> **Latihan A**
Tentukan apakah setiap pernyataan berikut sesuai dengan teks tentang sholat dan korupsi di bawah. Jawab ya atau tidak, sertakan kata-kata penentu dari teks dengan kutipan persis.
(i) Rahmat Allah hanya diberikan kepada orang yang bersih.
(ii) Hampir 96 % penduduk Indonesia memeluk Islam.
(iii) Swedia dicap sebagai negara paling bersih di dunia.

> **Teks yang Ditampilkan**
**********

Bukankah dalam sholat kita juga bersumpah tiada Tuhan selain Allah dan Muhammad adalah utusan Allah? Boleh dan logiskah kita yang mengakui adanya Allah namun menyakiti ciptaan-Nya (memakan harta rakyat, merusak hutan dan tambang, dst)? Bukankah dalam sholat kita juga berjanji akan saling menyelamatkan untuk mengubah “rahmatullah”menjadi “barokah”? Orang juga mesti paham bahwa rahmat Allah akan ditumpahkan kepada siapa saja termasuk para koruptor, namun barokah hanya milik orang yang memiliki “piring dan cangkir” yang bersih. Dengan kata lain, baru mengamalkan satu kalimat seperti: syahadat, assalamualaikum, alhamdulillah, bismillah, dst saja kita tidak mampu, apalagi mengamalkan sebagian besar isi Al-Quran.
Karenanya jika selesai sholat kita korupsi atau menyakiti tetangga, apakah ini berarti kita telah mendirikan sholat? Jawabnya jelas tidak. Dari konstruksi inilah menjadi jelas bahwa mengapa Indonesia yang hampir 96 % penduduknya memeluk Islam, dan bahkan 100 % pejabatnya pernah pergi haji, ternyata juga tetap menjadi negeri paling korup di dunia, dan sebaliknya Swedia dan negara-negara Skandinavia lainnya — meski tidak beragama Islam — namun dicap sebagai negara paling bersih di dunia. Padahal Islam mengajarkan kedisiplinan, kejujuran, kasih sayang, moral, akhlak, dan sebagainya, namun sayang tidak dapat diamalkan oleh umatnya. Kalau baru tingkatan akhlak saja belum sampai, bagaimana kita mau sampai kepada tingkatan taqwa?

**********

> **Masukan Tugas**
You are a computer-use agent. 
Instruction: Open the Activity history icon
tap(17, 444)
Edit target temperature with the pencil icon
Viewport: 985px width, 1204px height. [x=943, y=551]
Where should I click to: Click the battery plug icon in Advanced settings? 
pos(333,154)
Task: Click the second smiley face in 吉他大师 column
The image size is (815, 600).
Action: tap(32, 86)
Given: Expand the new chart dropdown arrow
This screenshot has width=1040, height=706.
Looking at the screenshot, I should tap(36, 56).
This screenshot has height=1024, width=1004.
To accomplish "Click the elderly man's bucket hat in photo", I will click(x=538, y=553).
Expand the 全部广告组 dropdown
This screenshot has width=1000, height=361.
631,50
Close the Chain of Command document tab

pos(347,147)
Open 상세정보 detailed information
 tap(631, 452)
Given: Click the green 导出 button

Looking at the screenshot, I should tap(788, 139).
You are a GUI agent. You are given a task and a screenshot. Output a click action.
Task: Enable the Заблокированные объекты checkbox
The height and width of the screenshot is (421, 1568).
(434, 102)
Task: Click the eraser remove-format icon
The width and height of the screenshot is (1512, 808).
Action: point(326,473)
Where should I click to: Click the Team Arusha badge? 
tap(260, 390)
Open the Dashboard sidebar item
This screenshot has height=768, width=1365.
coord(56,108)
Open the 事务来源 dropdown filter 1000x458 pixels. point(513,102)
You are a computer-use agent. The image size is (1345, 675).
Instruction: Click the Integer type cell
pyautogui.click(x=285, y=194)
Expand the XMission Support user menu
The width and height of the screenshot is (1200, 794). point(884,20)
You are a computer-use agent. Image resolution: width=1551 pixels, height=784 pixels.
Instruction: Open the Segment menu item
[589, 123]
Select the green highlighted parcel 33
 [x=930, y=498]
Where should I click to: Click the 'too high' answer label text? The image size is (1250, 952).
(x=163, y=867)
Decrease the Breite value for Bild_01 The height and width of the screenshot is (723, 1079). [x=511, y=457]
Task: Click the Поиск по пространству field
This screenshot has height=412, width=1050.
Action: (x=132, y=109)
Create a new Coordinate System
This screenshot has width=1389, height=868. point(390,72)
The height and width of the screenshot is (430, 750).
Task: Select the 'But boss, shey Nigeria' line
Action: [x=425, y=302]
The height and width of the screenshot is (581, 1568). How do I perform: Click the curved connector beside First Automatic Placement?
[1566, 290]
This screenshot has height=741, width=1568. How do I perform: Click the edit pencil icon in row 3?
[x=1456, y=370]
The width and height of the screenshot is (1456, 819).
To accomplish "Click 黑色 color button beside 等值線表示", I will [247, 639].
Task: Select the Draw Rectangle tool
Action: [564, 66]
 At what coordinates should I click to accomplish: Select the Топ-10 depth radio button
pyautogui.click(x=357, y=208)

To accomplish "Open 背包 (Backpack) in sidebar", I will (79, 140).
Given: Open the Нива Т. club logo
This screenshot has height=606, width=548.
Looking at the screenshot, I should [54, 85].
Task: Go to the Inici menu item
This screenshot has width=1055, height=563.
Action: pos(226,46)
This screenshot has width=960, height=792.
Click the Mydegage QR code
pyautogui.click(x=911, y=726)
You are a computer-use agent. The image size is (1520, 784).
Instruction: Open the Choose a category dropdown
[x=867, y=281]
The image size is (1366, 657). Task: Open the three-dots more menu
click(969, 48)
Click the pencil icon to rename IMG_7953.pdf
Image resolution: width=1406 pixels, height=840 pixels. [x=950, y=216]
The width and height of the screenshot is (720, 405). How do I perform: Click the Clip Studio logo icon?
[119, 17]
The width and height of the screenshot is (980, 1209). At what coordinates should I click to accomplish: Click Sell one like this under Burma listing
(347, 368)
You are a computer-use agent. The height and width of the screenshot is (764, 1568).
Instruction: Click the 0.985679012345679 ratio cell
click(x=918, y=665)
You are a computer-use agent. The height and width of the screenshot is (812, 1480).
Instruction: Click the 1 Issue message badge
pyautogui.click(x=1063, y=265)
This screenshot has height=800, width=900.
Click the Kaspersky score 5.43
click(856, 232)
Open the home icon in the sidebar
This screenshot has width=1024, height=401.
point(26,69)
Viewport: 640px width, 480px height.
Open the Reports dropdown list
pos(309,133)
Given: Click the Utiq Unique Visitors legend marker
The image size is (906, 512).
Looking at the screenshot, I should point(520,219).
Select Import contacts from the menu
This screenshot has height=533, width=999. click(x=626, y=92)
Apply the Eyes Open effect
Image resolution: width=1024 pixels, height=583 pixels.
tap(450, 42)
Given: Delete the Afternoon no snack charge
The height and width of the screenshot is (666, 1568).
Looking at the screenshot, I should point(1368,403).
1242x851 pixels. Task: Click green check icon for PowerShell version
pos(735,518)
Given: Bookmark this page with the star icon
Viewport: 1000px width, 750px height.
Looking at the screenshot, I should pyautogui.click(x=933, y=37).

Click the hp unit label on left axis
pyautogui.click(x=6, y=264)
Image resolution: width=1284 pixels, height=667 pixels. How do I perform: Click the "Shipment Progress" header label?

**********

> **Latihan B**
Salin ulang baris-baris entri di atas tanpa perubahan, mulai dari baris yang memuat "Given: Bookmark this page with the star icon" dan berakhir pada baris terakhir entri, kedua ujungnya ikut disalin.

> **Jawaban Tugas A**
(i) Tidak: "rahmat Allah akan ditumpahkan kepada siapa saja termasuk para koruptor"
(ii) Ya: "Indonesia yang hampir 96 % penduduknya memeluk Islam"
(iii) Ya: "Swedia dan negara-negara Skandinavia lainnya — meski tidak beragama Islam — namun dicap sebagai negara paling bersih di dunia"

> **Jawaban Tugas B**
Given: Bookmark this page with the star icon
Viewport: 1000px width, 750px height.
Looking at the screenshot, I should pyautogui.click(x=933, y=37).

Click the hp unit label on left axis
pyautogui.click(x=6, y=264)
Image resolution: width=1284 pixels, height=667 pixels. How do I perform: Click the "Shipment Progress" header label?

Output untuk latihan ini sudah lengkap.